Author |
Topic |
influent
Constraint Violating Yak Guru
367 Posts |
Posted - 2011-10-27 : 18:41:55
|
Every day on my production server (which is a beast with 64 GB of RAM and 64 cores) the page life expectancy suddenly drops to zero twice per day. It gradually goes up to around 60,000 before dropping, shortly after noon and shortly after midnight. My full backups are around these times, which makes me think the maintenance plan is somehow responsible. Does the Check Database Integrity Task clean out the buffer pool or something? |
|
tkizer
Almighty SQL Goddess
38200 Posts |
|
influent
Constraint Violating Yak Guru
367 Posts |
Posted - 2011-11-03 : 22:02:21
|
Actually not all the backups run at these times, a couple start at 10 PM. Also the maintenance plans only create full and transaction log backups, they don't do any sort of index maintenance. I'll try profiling it soon. What template should I use? |
|
|
Sachin.Nand
2937 Posts |
Posted - 2011-11-04 : 00:21:21
|
quote: Originally posted by influent Actually not all the backups run at these times, a couple start at 10 PM. Also the maintenance plans only create full and transaction log backups, they don't do any sort of index maintenance. I'll try profiling it soon. What template should I use?

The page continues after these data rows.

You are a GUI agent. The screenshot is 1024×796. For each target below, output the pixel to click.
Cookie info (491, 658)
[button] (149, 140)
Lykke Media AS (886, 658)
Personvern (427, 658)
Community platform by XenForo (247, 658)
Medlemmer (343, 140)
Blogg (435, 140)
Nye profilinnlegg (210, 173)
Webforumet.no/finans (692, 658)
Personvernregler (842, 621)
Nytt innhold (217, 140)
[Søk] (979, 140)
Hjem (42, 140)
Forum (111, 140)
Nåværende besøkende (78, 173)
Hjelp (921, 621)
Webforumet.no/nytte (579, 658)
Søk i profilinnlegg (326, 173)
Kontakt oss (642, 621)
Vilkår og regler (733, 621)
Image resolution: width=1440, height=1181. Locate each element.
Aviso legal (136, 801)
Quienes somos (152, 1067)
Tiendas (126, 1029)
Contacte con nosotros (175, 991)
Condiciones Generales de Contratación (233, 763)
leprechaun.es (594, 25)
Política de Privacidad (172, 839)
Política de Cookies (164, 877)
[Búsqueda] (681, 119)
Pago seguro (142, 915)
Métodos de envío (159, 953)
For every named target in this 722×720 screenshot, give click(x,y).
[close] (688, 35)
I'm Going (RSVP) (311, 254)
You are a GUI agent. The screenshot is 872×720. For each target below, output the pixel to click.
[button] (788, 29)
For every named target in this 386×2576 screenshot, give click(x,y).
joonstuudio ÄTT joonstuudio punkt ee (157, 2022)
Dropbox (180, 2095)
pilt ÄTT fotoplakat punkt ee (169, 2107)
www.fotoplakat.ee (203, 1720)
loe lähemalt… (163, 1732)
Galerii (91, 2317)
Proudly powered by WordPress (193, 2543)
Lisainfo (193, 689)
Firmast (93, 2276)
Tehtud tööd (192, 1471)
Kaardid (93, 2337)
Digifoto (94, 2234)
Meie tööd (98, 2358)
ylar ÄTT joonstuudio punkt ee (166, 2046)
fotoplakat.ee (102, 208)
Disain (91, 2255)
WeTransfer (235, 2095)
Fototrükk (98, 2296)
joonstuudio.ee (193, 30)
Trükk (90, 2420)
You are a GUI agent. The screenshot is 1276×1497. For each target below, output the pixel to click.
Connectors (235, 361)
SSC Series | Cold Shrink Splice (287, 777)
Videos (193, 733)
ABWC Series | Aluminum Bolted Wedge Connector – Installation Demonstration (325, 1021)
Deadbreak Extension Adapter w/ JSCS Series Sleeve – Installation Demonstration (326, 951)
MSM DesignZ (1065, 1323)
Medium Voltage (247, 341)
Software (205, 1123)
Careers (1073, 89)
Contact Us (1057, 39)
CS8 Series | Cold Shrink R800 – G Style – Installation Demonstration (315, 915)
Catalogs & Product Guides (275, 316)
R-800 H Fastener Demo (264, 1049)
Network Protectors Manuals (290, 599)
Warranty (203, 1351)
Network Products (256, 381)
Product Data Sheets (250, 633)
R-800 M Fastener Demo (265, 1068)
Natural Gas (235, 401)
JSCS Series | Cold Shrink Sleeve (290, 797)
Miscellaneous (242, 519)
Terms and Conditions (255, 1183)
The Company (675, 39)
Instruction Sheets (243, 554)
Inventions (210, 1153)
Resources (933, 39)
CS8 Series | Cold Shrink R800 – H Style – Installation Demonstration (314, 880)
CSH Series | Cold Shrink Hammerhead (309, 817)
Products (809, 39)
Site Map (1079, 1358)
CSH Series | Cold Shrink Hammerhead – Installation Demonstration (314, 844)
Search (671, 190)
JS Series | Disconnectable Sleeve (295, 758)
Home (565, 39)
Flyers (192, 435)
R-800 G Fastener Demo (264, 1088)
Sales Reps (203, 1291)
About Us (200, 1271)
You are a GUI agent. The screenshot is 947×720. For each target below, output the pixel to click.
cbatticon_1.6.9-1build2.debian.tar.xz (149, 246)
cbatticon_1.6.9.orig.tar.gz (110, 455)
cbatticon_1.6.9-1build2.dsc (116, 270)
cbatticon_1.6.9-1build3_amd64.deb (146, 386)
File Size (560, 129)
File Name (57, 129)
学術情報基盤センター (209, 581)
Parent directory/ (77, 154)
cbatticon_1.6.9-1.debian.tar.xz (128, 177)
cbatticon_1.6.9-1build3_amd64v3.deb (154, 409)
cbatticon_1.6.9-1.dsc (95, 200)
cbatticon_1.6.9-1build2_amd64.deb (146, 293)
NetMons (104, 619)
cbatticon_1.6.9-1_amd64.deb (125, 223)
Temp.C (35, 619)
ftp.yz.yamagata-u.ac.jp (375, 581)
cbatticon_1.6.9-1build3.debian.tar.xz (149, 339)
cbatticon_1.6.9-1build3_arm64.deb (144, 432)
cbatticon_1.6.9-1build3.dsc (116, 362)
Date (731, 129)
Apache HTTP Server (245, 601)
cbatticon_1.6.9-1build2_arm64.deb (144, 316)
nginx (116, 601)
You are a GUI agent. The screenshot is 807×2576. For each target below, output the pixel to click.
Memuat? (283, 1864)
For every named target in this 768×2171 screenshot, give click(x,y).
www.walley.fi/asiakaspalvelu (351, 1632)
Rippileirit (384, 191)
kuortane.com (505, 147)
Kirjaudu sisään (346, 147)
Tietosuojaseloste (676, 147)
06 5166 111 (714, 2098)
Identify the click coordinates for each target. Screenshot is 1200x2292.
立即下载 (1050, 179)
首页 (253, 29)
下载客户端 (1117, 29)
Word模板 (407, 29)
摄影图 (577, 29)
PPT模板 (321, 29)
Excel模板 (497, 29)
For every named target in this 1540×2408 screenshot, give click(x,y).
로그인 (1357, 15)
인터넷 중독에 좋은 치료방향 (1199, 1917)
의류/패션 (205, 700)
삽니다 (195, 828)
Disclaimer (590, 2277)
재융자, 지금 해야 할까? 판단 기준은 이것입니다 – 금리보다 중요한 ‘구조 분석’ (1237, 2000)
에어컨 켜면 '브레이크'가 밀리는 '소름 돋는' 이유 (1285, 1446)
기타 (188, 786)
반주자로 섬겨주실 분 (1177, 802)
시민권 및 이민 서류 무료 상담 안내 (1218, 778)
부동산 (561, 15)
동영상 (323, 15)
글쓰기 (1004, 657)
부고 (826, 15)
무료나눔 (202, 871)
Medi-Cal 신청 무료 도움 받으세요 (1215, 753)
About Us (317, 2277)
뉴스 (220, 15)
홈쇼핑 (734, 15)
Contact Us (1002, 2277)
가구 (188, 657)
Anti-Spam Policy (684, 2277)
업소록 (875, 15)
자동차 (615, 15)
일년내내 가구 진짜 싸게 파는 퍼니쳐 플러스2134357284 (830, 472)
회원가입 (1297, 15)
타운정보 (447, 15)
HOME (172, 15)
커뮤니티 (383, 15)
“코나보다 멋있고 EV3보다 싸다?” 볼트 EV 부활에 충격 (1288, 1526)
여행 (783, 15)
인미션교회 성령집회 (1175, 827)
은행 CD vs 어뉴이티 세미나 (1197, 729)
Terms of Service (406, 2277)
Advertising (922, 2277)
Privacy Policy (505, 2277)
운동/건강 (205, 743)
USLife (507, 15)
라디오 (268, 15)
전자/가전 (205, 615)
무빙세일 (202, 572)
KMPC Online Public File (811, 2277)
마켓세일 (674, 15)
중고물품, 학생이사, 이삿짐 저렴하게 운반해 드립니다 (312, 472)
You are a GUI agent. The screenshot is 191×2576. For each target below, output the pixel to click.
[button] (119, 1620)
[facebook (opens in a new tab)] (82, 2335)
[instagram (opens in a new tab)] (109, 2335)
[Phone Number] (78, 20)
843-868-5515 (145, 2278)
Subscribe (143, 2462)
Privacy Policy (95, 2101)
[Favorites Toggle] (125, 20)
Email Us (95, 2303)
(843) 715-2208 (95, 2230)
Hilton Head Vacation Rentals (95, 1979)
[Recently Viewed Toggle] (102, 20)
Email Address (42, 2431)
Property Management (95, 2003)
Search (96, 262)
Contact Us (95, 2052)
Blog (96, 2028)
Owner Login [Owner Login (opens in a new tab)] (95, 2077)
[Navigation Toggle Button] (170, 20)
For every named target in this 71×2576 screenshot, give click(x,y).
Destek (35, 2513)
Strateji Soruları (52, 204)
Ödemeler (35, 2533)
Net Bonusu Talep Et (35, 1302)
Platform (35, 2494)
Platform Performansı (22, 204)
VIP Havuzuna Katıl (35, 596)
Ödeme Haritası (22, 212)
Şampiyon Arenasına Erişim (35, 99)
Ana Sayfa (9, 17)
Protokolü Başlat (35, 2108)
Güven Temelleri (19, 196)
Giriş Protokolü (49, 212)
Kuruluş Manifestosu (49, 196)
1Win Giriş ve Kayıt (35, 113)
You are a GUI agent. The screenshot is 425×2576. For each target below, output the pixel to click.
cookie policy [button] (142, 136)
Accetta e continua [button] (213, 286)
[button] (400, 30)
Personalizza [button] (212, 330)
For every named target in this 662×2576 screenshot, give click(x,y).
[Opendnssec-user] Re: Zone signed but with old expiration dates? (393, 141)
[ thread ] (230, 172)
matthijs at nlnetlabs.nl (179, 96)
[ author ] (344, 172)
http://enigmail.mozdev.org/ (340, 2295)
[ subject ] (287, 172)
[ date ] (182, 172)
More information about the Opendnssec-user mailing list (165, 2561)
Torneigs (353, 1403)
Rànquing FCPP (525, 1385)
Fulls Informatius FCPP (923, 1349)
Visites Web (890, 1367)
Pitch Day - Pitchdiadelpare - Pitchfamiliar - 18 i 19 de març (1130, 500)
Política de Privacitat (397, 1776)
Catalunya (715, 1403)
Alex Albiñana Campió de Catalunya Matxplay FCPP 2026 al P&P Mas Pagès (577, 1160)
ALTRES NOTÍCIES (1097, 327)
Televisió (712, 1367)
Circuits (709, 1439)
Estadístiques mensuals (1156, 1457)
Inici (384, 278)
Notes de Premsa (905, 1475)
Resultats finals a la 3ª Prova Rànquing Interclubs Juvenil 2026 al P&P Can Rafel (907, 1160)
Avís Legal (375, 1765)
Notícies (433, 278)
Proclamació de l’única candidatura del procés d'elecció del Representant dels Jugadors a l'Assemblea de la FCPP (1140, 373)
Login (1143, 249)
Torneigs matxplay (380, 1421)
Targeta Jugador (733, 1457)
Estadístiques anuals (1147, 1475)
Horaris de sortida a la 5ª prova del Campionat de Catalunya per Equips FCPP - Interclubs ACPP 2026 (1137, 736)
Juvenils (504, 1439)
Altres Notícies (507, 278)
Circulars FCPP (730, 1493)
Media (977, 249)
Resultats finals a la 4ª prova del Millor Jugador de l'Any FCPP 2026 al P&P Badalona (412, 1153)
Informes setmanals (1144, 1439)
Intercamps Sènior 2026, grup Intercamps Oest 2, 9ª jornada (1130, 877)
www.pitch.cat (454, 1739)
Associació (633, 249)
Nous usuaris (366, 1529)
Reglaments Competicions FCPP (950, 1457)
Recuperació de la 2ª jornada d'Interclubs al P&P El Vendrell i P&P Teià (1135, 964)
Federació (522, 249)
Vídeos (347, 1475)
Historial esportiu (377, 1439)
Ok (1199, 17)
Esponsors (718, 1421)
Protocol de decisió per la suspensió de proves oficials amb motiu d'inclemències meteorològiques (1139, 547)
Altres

Is there any other job scheduled at the same time which might be scanning a huge table ?PBUH |
|
|
tkizer
Almighty SQL Goddess
38200 Posts |
Posted - 2011-11-04 : 13:56:46
|
quote: Originally posted by influent Actually not all the backups run at these times, a couple start at 10 PM. Also the maintenance plans only create full and transaction log backups, they don't do any sort of index maintenance. I'll try profiling it soon. What template should I use?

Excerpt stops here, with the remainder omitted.